The bill doesn’t merely target facial recognition, however. Under the broad proposal by Sens. Ed Markey and Jeff Merkley, and Reps. Pramila Jayapal and Ayanna Pressley, federal agencies would be prohibited from using or spending money on face recognition, voice recognition, or gait recognition, unless Congress passes a bill explicitly authorizing it in specific contexts.
It also seeks to restrict state and local governments from using those technologies by withholding federal grant money for criminal justice programs until those governments pass their own bans. States that want even tougher rules than the federal standard would still be permitted to pass them, and wouldn’t be overruled by Congress under the bill.

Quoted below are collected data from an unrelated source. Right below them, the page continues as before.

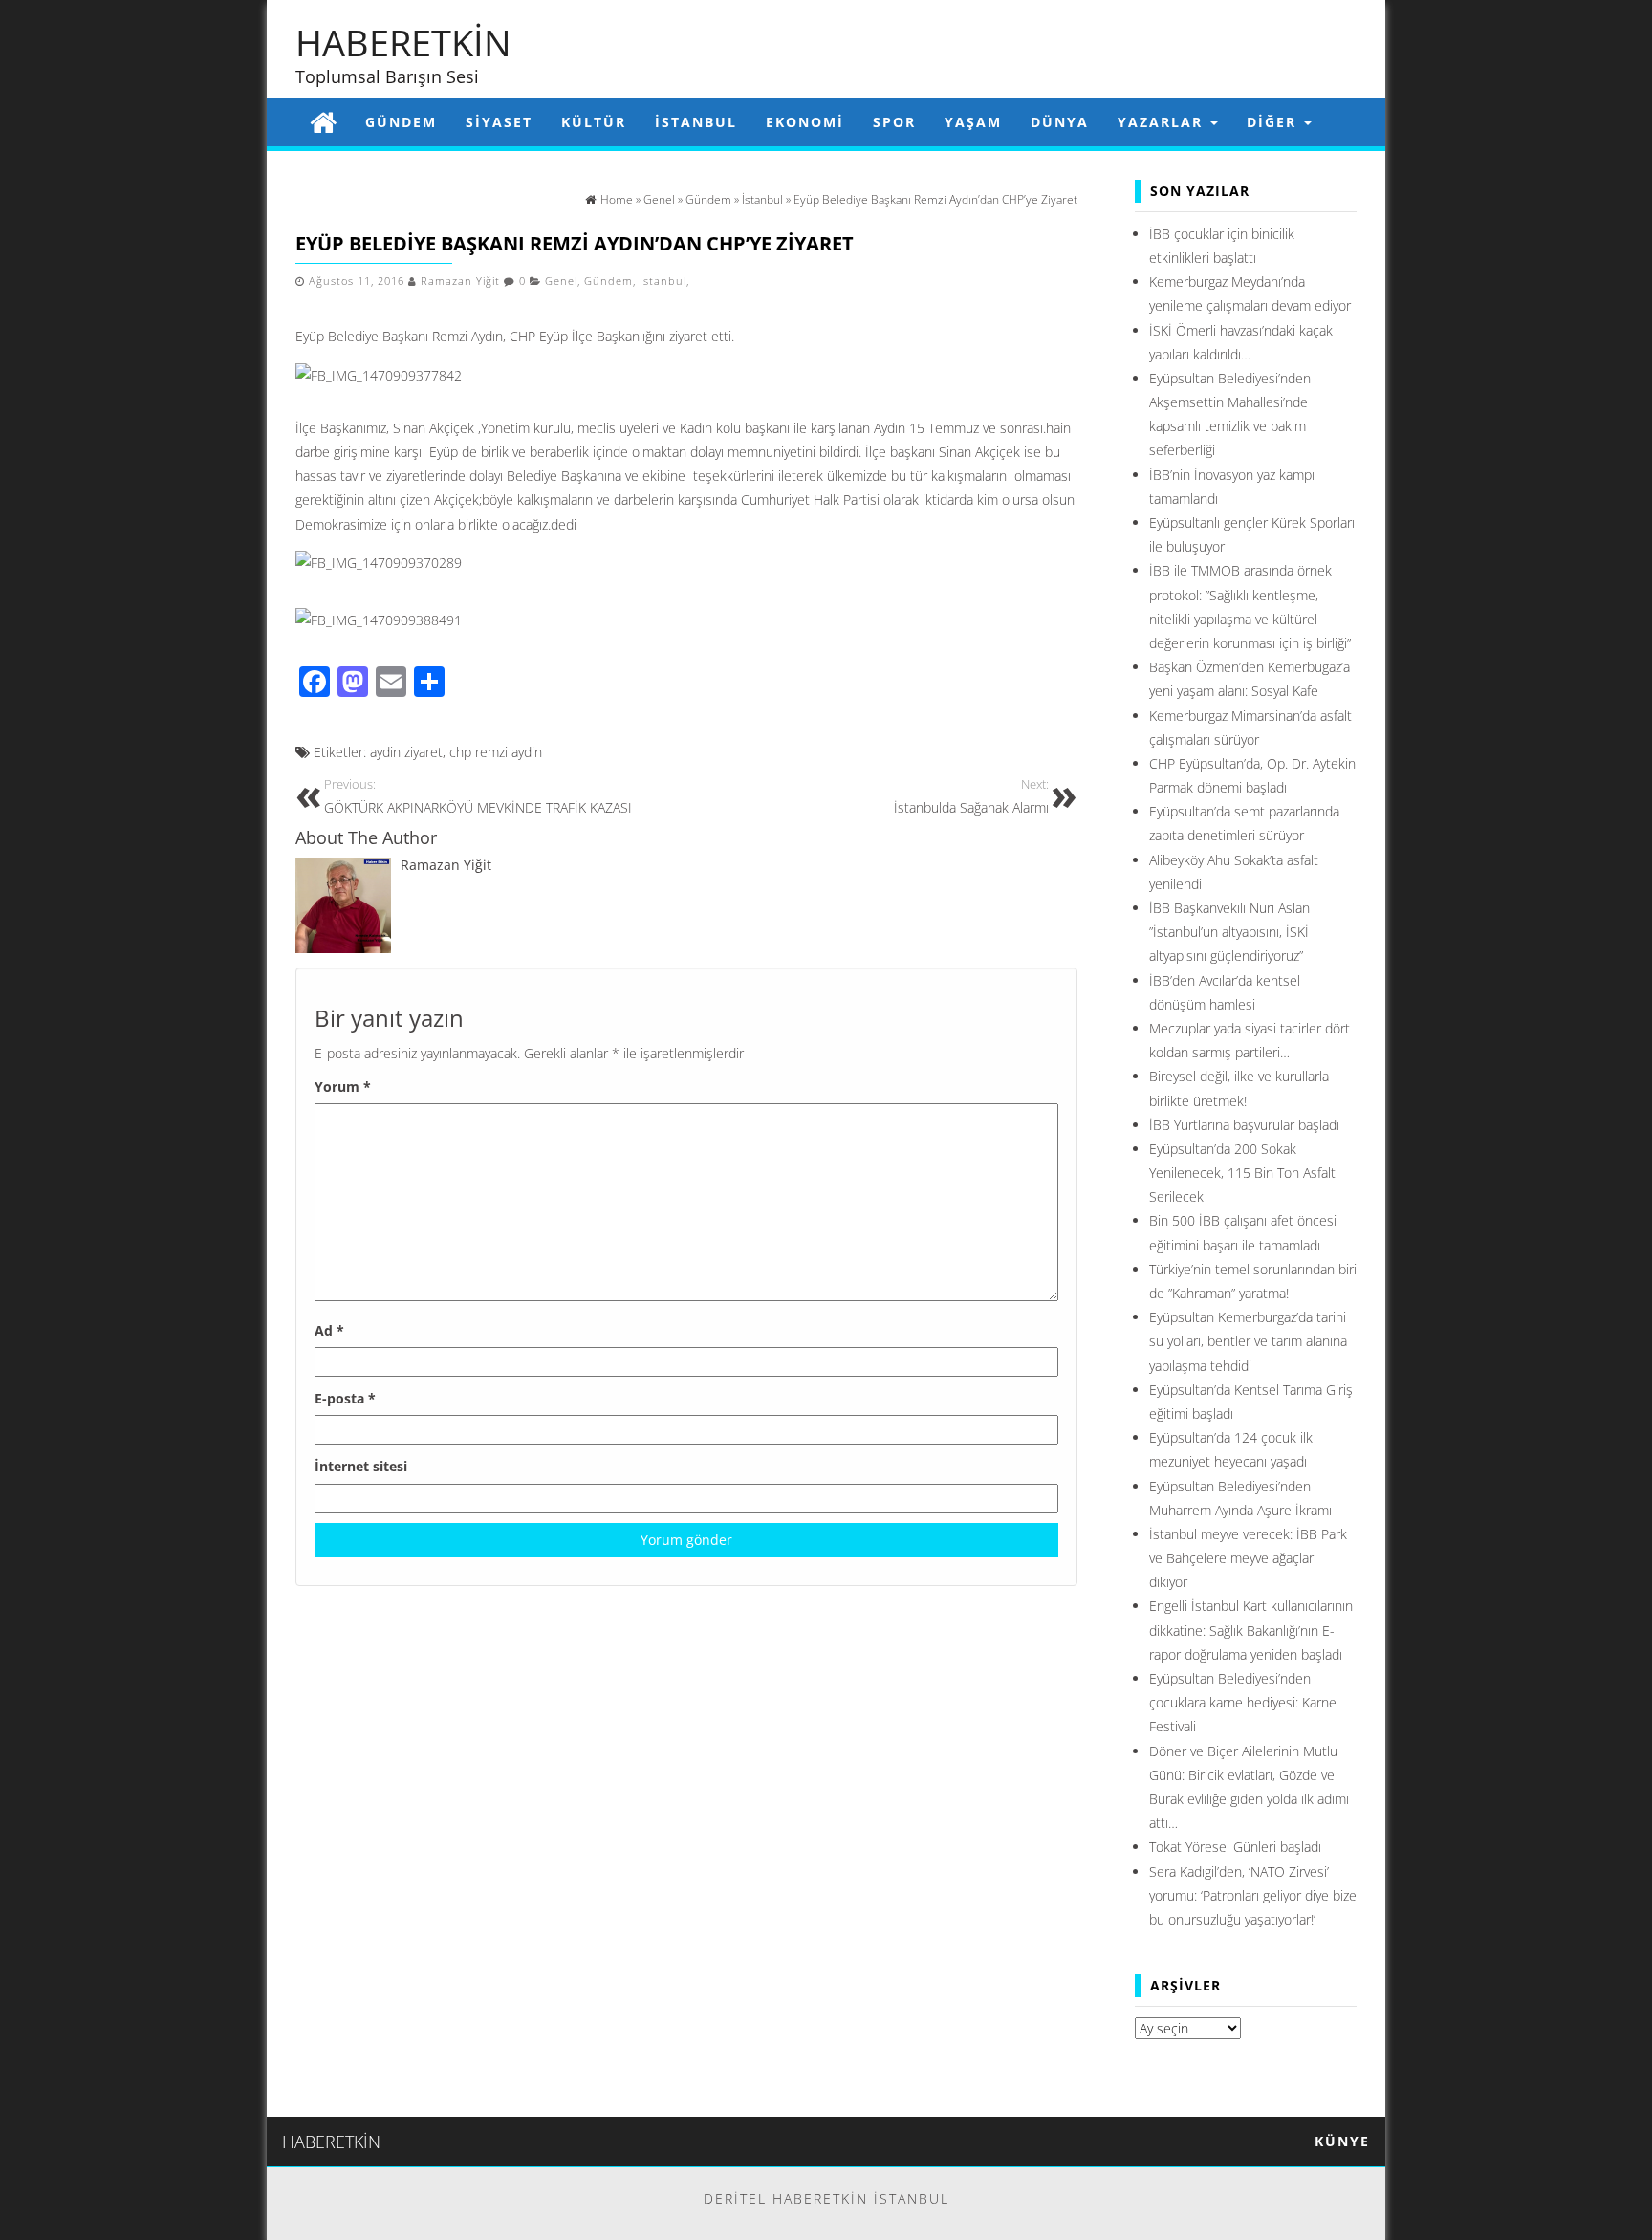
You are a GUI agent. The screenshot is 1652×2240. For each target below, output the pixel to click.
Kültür (593, 122)
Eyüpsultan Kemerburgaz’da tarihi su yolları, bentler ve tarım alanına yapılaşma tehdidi (1248, 1341)
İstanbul (696, 122)
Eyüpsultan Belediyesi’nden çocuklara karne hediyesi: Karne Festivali (1243, 1702)
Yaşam (973, 122)
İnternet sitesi (361, 1466)
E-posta (345, 1398)
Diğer (1274, 122)
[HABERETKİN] (323, 121)
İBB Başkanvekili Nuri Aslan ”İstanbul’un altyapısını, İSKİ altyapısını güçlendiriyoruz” (1229, 932)
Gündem (401, 122)
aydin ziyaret (406, 752)
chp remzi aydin (495, 752)
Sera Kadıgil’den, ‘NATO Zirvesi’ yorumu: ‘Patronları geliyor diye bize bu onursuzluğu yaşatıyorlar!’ (1253, 1895)
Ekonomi (805, 122)
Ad (329, 1330)
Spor (894, 122)
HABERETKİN (403, 42)
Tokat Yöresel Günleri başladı (1235, 1847)
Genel (561, 281)
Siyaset (499, 122)
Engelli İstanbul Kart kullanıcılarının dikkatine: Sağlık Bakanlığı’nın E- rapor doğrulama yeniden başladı (1251, 1630)
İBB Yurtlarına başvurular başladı (1244, 1125)
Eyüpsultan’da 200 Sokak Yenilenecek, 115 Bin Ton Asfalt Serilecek (1242, 1173)
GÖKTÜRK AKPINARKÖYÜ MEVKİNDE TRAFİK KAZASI (478, 796)
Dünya (1060, 122)
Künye (1342, 2141)
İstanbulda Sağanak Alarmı (971, 796)
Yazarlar (1163, 122)
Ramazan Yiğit (460, 281)
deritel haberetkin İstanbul (826, 2198)
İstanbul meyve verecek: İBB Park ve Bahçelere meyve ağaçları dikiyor (1248, 1558)
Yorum (343, 1086)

And private citizens would be able to sue governments that violate the proposed law, according to bill text reviewed by CNN Business.
“For years, I have called on companies like Amazon to stop selling facial recognition technology that has not only been invasive, inaccurate and unregulated, but has also been unapologetically weaponized by law enforcement against Black people across this country for far too long,” said Jayapal in a statement.
“Facial recognition is a uniquely dangerous form of surveillance,” said Evan Greer, deputy director of the advocacy group Fight for the Future. “This is not just some Orwellian technology of the future — it’s being used by law enforcement agencies across the country right now, and doing harm to communities right now.”
Advocacy groups backing the bill include the civil rights group Color of Change; Electronic Frontier Foundation, a digital rights organization; Georgetown University Law Center’s Center on Privacy & Technology; and the watchdog group Project on Government Oversight, among others.